Woobey pointed out that Big Data is all about high volume, high velocity and high variety. It poses significant issues concerning data security, privacy, data storage constraints and unclear “ownership” of data. The question facing the Office for National Statistics is how they can demonstrate that Big Data is valid. Here Woobey stressed that we need to be looking at “taking data not at face value but what it can infer.” We use data to validate the information we already have, the meaning can often be hidden and with Big Data, everything can become more comprehensible with such amounts of backup data.
The Australian National Statistical Institute has the entirety of till data throughout the world (checkout data from major supermarkets – Tesco, Sainsbury’s, etc.). Such Big Data calls into question how does one begin to analyses such information?
Similarly to Boyle, Woobey noted that a highly skilled workforce needs to be built, adding that “Big data broadly encompasses data acquired from multiple channels that are combined in novel ways to reveal phenomena that otherwise could not be detected.”

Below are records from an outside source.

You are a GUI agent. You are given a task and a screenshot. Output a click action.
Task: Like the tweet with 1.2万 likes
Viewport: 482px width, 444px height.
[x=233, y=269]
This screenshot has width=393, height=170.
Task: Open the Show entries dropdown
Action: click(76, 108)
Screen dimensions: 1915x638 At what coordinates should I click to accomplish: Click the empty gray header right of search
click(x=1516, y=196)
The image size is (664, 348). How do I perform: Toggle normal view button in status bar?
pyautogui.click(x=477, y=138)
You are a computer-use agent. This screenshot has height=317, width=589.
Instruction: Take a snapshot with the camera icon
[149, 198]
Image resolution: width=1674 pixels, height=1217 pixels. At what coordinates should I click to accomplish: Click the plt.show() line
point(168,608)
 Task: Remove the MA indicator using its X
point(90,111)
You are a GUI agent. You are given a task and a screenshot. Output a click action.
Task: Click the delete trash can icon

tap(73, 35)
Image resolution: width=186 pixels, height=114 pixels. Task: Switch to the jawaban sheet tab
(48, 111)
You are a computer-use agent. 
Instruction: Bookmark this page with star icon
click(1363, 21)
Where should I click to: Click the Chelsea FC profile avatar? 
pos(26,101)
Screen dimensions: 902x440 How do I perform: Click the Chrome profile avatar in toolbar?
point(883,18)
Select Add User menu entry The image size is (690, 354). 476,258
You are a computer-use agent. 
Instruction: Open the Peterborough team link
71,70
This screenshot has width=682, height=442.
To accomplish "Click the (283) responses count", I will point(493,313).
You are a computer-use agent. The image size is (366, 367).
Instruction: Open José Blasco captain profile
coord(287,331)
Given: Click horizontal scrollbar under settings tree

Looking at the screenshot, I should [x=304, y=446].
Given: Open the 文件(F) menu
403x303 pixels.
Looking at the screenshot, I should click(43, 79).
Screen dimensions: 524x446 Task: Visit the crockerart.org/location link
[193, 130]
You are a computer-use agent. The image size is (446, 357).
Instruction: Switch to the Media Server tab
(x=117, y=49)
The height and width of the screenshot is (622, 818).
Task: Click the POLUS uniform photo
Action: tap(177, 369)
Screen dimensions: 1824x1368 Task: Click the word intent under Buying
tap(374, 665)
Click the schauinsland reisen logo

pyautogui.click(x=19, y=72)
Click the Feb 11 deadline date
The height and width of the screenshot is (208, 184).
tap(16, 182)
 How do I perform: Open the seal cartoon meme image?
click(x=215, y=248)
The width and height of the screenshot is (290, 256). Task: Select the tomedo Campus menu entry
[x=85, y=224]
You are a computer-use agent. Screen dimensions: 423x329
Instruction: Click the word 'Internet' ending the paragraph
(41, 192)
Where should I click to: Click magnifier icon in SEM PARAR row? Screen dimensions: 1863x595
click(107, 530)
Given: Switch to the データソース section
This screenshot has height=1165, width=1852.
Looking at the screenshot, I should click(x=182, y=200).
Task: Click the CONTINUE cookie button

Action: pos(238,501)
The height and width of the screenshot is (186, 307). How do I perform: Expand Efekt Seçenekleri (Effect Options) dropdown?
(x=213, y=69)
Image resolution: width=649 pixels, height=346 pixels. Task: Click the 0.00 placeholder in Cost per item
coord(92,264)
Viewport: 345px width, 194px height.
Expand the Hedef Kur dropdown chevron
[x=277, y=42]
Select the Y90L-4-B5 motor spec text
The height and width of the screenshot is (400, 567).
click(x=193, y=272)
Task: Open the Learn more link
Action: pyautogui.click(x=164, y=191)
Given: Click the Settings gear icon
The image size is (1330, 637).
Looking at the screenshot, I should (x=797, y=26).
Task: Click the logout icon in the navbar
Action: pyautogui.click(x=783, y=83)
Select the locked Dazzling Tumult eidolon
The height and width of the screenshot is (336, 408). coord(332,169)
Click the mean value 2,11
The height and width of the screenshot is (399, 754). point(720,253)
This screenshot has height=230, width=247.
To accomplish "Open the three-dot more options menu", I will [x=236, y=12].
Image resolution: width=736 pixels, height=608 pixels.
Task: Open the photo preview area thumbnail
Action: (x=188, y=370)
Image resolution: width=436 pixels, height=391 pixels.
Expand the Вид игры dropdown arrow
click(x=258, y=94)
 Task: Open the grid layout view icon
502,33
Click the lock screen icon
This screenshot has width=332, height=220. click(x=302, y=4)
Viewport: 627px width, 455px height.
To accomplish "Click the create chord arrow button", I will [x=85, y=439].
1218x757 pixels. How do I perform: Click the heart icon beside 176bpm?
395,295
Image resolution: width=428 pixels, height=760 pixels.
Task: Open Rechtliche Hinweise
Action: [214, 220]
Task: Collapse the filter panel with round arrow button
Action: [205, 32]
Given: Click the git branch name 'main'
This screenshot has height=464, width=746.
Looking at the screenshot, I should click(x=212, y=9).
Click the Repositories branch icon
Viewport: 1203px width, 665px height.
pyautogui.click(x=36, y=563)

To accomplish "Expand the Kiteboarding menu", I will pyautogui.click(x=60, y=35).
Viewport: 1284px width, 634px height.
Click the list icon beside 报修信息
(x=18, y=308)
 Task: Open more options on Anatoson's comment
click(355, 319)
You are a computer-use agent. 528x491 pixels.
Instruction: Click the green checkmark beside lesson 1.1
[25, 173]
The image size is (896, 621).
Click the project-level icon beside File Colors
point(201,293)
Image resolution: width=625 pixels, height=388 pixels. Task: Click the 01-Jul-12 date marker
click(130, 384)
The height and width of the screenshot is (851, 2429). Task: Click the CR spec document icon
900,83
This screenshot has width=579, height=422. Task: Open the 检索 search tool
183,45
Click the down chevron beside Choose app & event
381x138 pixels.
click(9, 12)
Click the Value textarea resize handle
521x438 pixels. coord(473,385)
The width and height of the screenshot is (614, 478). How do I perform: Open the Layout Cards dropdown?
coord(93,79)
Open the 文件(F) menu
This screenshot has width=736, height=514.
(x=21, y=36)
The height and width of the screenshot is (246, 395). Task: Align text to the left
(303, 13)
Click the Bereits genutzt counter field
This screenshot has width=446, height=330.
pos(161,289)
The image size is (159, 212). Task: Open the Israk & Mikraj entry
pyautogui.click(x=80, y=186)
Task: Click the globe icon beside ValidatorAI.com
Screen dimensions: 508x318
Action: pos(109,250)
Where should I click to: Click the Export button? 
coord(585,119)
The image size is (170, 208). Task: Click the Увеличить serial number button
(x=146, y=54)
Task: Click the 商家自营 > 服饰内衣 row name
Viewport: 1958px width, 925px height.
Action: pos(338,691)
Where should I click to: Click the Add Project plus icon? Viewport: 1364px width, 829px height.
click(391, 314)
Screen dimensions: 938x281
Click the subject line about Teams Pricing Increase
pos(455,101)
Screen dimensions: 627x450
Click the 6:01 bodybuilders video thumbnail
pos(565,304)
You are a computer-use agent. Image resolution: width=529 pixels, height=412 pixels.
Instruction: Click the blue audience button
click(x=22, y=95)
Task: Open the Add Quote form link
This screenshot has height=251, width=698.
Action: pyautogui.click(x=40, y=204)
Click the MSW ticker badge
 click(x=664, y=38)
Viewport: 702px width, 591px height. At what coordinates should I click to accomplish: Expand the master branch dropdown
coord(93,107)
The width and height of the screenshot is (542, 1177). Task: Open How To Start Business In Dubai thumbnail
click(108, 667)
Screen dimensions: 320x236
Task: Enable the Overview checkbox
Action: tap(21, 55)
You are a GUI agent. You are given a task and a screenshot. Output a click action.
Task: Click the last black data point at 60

The ONS are progressively moving towards in dealing with more administrative data (e.g. tax, benefits) and Big Data can be useful in corroborating data that we already have. Woobey examined Google trends and found that various data sources and channels embody discrete sets of attributors. As Woobey explained later to Statistics Views after the debate, Big Data can be used to underpin the surveys that the ONS carry out and ensure that the data is turned into the right information for the public.
Dr Farida Vis – Big Adventures in Big Data: a cautionary approach
Dr Vis explained that her work has involved collecting social media data, examining the reporting of global crises, visual culture, knowledge practices and civic engagement within different (social) media environments. She has worked on projects such as examining how YouTube users responded to anti-Islam film Fitna released online by Dutch politician Geert Wilders in March 2008 and the use of controversial images in the aftermath of Hurricane Katrina and through her work, she has found the potential for cross-fertilization between data journalism and analytical insight.
Dr Vis added that there is now a tension between Small and Big Data and in this year of the Turing Centenary, the role of algorithms has been highlighted as a valuable tool for extracting information from little data. Qualitative methods interpret small data well, such as how the citations levels for journals can be influenced.
The danger with Big Data is that it has implications of reducing people to a number and where do humans come in? With the assistance of data visualization, we can become obsessed with wanting the whole picture that Big Data can offer us.
Dr Vis concluded by asking the questions: Who gets to do Big Data? What kind of funding will there be? What do we invest in?
Conclusions by panel
In the closing minutes of the debate, Toynbee invited the panellists to discuss and to reflect on each other’s presentations. Toynbee asked that regarding the danger that Big Data can reveal all we want to know, are we in danger of our Society being distrustful and suspicious of each other. Professor Goldstein would be interested to see if there was any research on this and Paul Woobey added that despite the response rate for the last census was very high, the responses from their surveys, in general, are decreasing. Perhaps society is not as willing as it used to be to partake in surveys; can we not be bothered during our busy days?
In summary of the four panels, all agree that Big Data can be a great opportunity for society and the key to its success is the training of a highly skilled workforce who can deal with this data. However, there is the danger that as human beings, we are reduced to being numbers and Big Data calls into question the ethics of having such enormous data sets available to the general public as a potential invasion of our private lives.